* _Exercise directions_: Rewrite the listing between the lines holding "Viewport: 1512px width, 794px height." and "tap(1236, 295)", inclusive, putting "alerts" in place of "notifications" and leaving everything else unchanged.

* _Records shown_:
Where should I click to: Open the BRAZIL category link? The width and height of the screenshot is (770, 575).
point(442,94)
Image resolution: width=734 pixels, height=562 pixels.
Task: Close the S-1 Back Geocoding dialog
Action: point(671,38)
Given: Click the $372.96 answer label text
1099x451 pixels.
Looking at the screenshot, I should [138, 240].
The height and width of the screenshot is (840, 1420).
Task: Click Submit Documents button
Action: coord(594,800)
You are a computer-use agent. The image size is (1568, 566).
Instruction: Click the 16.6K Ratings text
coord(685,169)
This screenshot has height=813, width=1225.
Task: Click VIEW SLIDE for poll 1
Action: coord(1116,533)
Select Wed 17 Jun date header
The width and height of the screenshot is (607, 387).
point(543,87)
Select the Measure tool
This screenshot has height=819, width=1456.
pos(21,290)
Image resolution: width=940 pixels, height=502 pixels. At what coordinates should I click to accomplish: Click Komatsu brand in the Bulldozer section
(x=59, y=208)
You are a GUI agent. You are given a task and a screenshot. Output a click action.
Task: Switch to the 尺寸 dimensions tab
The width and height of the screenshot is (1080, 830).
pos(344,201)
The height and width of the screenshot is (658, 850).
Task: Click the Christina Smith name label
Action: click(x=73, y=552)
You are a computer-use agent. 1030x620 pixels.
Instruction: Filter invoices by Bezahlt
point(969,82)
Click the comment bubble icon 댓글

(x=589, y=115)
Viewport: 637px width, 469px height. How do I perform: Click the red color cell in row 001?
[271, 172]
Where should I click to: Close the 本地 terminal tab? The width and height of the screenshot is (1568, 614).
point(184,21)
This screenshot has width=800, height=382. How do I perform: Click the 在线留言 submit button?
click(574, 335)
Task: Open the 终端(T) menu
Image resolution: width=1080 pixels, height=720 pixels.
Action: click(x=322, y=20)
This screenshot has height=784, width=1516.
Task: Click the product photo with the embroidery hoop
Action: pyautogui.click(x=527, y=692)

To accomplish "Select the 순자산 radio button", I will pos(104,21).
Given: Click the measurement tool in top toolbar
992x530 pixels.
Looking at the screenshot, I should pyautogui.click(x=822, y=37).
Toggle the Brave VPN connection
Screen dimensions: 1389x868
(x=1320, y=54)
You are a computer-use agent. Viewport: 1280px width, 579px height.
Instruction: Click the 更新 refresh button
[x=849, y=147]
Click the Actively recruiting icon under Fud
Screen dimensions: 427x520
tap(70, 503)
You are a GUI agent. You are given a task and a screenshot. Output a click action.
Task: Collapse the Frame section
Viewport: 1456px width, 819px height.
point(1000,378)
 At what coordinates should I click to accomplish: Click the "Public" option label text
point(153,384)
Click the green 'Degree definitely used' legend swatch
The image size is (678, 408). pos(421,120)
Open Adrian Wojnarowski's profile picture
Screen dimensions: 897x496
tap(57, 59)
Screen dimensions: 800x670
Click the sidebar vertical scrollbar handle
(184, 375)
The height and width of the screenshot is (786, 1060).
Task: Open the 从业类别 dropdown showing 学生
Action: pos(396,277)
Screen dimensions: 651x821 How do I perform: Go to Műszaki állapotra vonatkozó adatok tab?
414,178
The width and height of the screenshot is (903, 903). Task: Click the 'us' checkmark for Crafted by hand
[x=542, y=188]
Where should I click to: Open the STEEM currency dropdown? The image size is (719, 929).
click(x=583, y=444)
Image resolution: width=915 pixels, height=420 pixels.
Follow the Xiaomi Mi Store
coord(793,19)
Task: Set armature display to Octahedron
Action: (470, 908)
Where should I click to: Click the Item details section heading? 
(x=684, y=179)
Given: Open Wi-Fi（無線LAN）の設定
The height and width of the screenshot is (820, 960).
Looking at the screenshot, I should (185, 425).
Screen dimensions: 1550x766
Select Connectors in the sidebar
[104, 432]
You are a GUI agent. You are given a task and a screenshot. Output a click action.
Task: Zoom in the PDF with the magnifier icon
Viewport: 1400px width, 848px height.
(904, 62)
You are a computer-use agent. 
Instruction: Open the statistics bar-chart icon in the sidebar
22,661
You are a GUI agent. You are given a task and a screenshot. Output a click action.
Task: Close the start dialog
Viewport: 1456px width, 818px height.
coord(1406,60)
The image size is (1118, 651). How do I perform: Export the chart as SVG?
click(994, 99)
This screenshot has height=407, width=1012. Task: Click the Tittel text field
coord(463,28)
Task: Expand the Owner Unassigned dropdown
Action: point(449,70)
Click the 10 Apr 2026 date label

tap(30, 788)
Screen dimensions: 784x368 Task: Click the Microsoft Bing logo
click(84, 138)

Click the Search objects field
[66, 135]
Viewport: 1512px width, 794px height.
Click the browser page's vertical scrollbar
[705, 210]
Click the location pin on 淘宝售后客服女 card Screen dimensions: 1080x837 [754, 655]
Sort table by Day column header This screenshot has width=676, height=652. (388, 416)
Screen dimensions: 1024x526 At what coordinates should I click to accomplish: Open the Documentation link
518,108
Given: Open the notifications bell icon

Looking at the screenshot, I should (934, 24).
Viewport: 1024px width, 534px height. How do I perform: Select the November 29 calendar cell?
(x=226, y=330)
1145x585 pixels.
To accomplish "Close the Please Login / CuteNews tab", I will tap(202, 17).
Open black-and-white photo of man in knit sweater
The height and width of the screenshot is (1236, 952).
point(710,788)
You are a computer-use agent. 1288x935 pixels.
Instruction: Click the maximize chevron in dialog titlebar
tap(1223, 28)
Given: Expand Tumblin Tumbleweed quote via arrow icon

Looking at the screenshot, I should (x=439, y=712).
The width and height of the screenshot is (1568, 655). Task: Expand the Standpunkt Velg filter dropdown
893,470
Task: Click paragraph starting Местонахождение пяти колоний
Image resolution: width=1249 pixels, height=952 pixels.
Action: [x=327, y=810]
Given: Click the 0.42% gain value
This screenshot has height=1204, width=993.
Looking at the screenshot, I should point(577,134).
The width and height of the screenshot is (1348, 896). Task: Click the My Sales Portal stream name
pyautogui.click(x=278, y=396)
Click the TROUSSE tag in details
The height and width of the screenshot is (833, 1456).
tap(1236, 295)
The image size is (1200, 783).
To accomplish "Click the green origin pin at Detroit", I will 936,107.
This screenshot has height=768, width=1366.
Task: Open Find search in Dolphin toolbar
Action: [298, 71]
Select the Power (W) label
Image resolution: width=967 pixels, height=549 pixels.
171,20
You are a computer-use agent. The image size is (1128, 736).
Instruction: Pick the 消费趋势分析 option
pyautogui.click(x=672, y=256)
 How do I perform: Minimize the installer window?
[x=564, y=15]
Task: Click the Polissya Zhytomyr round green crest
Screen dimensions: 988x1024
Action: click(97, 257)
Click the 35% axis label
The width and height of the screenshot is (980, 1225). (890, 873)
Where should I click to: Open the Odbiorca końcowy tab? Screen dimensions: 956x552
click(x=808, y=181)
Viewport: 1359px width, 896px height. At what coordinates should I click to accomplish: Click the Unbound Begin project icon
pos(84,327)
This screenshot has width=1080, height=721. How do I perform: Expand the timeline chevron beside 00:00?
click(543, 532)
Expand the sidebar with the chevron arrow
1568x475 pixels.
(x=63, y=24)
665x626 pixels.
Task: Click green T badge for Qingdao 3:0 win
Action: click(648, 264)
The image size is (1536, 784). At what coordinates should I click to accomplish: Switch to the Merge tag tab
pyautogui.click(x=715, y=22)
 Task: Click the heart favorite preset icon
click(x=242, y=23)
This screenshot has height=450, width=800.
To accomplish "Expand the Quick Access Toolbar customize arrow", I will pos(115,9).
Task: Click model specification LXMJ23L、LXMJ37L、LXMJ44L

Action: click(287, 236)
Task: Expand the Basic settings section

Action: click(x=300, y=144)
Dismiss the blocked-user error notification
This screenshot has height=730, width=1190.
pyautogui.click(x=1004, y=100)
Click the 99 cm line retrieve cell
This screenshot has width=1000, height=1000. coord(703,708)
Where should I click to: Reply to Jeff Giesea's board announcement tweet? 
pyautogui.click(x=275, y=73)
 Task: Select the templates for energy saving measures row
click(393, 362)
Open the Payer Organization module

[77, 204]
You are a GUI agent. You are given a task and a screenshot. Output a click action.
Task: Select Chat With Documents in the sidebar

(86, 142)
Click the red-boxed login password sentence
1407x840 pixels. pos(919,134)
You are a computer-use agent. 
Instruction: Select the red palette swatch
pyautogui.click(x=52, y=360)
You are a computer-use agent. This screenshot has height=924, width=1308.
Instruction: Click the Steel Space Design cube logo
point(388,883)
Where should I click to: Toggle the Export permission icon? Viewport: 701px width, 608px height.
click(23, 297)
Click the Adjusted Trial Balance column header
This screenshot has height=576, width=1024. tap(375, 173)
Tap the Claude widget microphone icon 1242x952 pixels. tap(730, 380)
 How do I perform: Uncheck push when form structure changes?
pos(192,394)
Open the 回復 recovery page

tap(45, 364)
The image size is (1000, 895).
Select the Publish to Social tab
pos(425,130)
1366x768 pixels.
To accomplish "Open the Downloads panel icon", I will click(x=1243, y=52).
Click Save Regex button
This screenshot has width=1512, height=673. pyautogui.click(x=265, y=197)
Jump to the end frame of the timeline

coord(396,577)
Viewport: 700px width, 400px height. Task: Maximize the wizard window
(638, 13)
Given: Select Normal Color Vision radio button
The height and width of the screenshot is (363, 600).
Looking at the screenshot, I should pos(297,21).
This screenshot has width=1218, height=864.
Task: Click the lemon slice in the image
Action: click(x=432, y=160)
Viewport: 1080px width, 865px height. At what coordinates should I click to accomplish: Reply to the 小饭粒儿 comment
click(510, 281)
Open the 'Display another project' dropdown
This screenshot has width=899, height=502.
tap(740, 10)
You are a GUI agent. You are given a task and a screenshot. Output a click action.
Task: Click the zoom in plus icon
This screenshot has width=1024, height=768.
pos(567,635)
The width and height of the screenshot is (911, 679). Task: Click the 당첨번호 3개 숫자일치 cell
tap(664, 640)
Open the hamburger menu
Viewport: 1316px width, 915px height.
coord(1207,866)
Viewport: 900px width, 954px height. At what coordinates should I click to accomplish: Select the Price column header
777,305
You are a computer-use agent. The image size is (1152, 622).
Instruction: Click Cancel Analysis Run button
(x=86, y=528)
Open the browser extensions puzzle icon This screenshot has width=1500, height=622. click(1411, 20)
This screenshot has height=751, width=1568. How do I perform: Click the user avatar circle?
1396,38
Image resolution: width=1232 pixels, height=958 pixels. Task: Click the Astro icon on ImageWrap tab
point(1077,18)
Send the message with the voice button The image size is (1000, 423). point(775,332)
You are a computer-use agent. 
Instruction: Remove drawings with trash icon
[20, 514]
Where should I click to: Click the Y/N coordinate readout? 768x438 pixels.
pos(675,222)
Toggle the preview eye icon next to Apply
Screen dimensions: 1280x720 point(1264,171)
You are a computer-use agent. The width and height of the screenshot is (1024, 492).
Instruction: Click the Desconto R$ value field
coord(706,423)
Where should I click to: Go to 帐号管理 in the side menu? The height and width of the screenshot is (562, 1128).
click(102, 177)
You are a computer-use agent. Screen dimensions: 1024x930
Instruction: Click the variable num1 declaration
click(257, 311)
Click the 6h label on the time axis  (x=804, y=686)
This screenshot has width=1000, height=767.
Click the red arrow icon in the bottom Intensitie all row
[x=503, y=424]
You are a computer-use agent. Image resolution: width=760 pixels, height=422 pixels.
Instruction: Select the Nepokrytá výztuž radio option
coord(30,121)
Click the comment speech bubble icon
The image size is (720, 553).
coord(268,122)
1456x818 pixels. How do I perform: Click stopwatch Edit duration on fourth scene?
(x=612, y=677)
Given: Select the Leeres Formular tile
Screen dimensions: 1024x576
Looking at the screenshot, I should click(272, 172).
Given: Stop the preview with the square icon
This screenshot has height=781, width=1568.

* _Answer to the exercise_:
Viewport: 1512px width, 794px height.
Click the browser page's vertical scrollbar
[705, 210]
Click the location pin on 淘宝售后客服女 card Screen dimensions: 1080x837 [754, 655]
Sort table by Day column header This screenshot has width=676, height=652. (388, 416)
Screen dimensions: 1024x526 At what coordinates should I click to accomplish: Open the Documentation link
518,108
Given: Open the alerts bell icon

Looking at the screenshot, I should (934, 24).
Viewport: 1024px width, 534px height. How do I perform: Select the November 29 calendar cell?
(x=226, y=330)
1145x585 pixels.
To accomplish "Close the Please Login / CuteNews tab", I will tap(202, 17).
Open black-and-white photo of man in knit sweater
The height and width of the screenshot is (1236, 952).
point(710,788)
You are a computer-use agent. 1288x935 pixels.
Instruction: Click the maximize chevron in dialog titlebar
tap(1223, 28)
Given: Expand Tumblin Tumbleweed quote via arrow icon

Looking at the screenshot, I should (x=439, y=712).
The width and height of the screenshot is (1568, 655). Task: Expand the Standpunkt Velg filter dropdown
893,470
Task: Click paragraph starting Местонахождение пяти колоний
Image resolution: width=1249 pixels, height=952 pixels.
Action: [x=327, y=810]
Given: Click the 0.42% gain value
This screenshot has height=1204, width=993.
Looking at the screenshot, I should point(577,134).
The width and height of the screenshot is (1348, 896). Task: Click the My Sales Portal stream name
pyautogui.click(x=278, y=396)
Click the TROUSSE tag in details
The height and width of the screenshot is (833, 1456).
tap(1236, 295)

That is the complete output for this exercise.